= What to produce =
Every line from the one containing "The image size is (1080, 808)." to the end of the listing below should be transcribed exactly, and no line outside that span should appear.

= Study material =
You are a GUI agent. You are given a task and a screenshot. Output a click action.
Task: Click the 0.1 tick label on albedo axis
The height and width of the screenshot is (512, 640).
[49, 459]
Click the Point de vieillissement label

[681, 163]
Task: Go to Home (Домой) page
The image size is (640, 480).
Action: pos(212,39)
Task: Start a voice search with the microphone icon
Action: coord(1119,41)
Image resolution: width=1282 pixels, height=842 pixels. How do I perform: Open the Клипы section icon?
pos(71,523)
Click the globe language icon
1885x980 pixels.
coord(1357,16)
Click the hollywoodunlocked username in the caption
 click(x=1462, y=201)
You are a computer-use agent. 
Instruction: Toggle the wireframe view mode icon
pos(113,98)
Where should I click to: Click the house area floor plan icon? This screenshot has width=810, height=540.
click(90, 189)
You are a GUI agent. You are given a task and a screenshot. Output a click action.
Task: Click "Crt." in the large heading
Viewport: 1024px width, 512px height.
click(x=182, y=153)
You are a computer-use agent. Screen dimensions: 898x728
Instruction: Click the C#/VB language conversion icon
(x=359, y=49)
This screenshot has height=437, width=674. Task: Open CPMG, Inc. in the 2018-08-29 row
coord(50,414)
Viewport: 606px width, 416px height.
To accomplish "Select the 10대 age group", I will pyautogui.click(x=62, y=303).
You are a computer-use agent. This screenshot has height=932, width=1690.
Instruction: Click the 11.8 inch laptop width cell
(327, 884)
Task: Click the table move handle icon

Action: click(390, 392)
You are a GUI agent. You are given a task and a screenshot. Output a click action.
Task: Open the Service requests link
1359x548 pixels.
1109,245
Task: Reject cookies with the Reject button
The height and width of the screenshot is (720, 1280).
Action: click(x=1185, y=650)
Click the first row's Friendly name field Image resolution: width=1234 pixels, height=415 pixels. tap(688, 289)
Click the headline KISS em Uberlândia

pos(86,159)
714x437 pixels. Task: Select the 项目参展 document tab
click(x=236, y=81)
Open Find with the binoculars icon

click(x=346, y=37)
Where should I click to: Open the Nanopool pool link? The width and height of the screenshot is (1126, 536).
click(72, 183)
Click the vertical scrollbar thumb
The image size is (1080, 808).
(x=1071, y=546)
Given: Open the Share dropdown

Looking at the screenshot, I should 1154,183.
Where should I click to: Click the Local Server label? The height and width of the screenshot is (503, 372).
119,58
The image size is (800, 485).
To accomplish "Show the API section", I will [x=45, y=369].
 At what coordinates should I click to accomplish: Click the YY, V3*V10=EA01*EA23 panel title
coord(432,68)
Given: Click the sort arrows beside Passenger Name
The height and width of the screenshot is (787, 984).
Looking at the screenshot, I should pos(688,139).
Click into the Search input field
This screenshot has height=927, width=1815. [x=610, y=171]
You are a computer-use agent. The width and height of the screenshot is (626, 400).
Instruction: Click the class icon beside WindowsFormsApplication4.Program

= Completed task =
The image size is (1080, 808).
(x=1071, y=546)
Given: Open the Share dropdown

Looking at the screenshot, I should 1154,183.
Where should I click to: Click the Local Server label? The height and width of the screenshot is (503, 372).
119,58
The image size is (800, 485).
To accomplish "Show the API section", I will [x=45, y=369].
 At what coordinates should I click to accomplish: Click the YY, V3*V10=EA01*EA23 panel title
coord(432,68)
Given: Click the sort arrows beside Passenger Name
The height and width of the screenshot is (787, 984).
Looking at the screenshot, I should pos(688,139).
Click into the Search input field
This screenshot has height=927, width=1815. [x=610, y=171]
You are a computer-use agent. The width and height of the screenshot is (626, 400).
Instruction: Click the class icon beside WindowsFormsApplication4.Program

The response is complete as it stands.